外来を終えてから、病棟行きのエレベータに乗り、昨年お世話になった乳腺外科の病棟に向かった。誰とアポを取っているわけではないが、この胸を、あの辛い全摘手術を一緒に乗り切ってくれた看護師さんたちに見てもらいたかった。ナースステーションに行って、担当看護師の名前を言ってみると、ラッキーなことに、彼女がいた!そして、「あらぁ、どうしたんですか」と走るようにナースステーションから出てきてくれた。「胸ができたんです!」というと、「あぁ、見たいです、見たいです、見せてください!」と、私の服を引っ張るように処置室に連れて行き、「処置中」の札を外に下げ、私が服を脱ぐのを待っている。

「今日、乳頭乳輪の抜糸だったんですよ」というと、「あぁ、そうですか、よかったですね。あれからどのくらいになりますか」と聞くので、「全摘手術が2009年の6月9日でした。昨年の今頃はセンチネル生検で入院しましたから、本当に、1年になります」というと、「そうですか。長くかかったけど、再建できてよかったですね」と喜んでくれた。ブラを外して、見せると、「あらぁ、きれいにできましたね、よかったですね」と自分の胸ができたかのように喜んでくれた。指でそっと乳房を押して、「あぁ、これは、本物ですよ!」と。「自家組織で、エキスパンダーで伸ばしてから再建したから、やはり、これが一番きれいな再建ですよね」。お腹の傷も見せたが、「だんだんきれいになっていきますよ」と励ましてくれた。

そこへ、当時お世話になった別の看護師さんも入ってきて、「あらぁ、ちょっとやせましたね。

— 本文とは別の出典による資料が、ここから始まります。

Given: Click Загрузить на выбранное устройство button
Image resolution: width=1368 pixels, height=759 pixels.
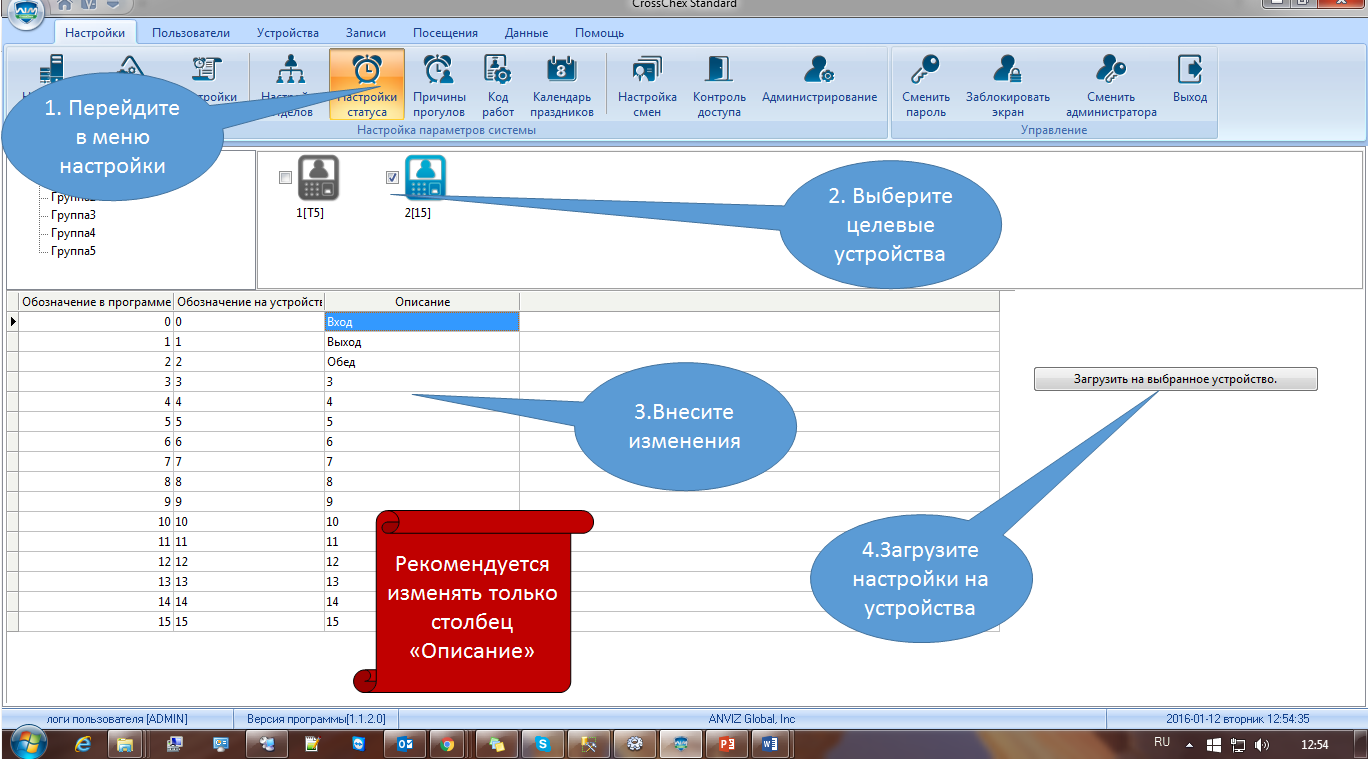Looking at the screenshot, I should tap(1176, 379).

何キロやせたの?顔が小さくなっちゃって」と言いながら、胸を見て、「本当によかったですね」と喜んでくれた。

両側全摘という大きな手術のあと、左のエキスパンダーが感染して、10日後に取り出すことになってしまった。あのときおろおろしていた私の手をしっかり握り、何十分も泣かせてくれた彼女が、今、「毎日変わらず同じ仕事してますよ~」といって微笑んでくれた。このお正月以来の再会だったが、相変わらず輝いていた。きっと、毎日毎日、第2の私、第3の私に血の通った温かい看護をしてくれているのだろうなと思うと、それだけで、もう胸がいっぱいになってしまった。

「次は刺青終わったら、必ず見せに来て下さいね」と言われ、約束して病棟を辞した。優しく、我慢強く、温かい彼女は、自分がどんなに「すごい」ことをしているか、意識していないに違いない。そんな彼女にまた癒しと元気をいただいた、いい日だった。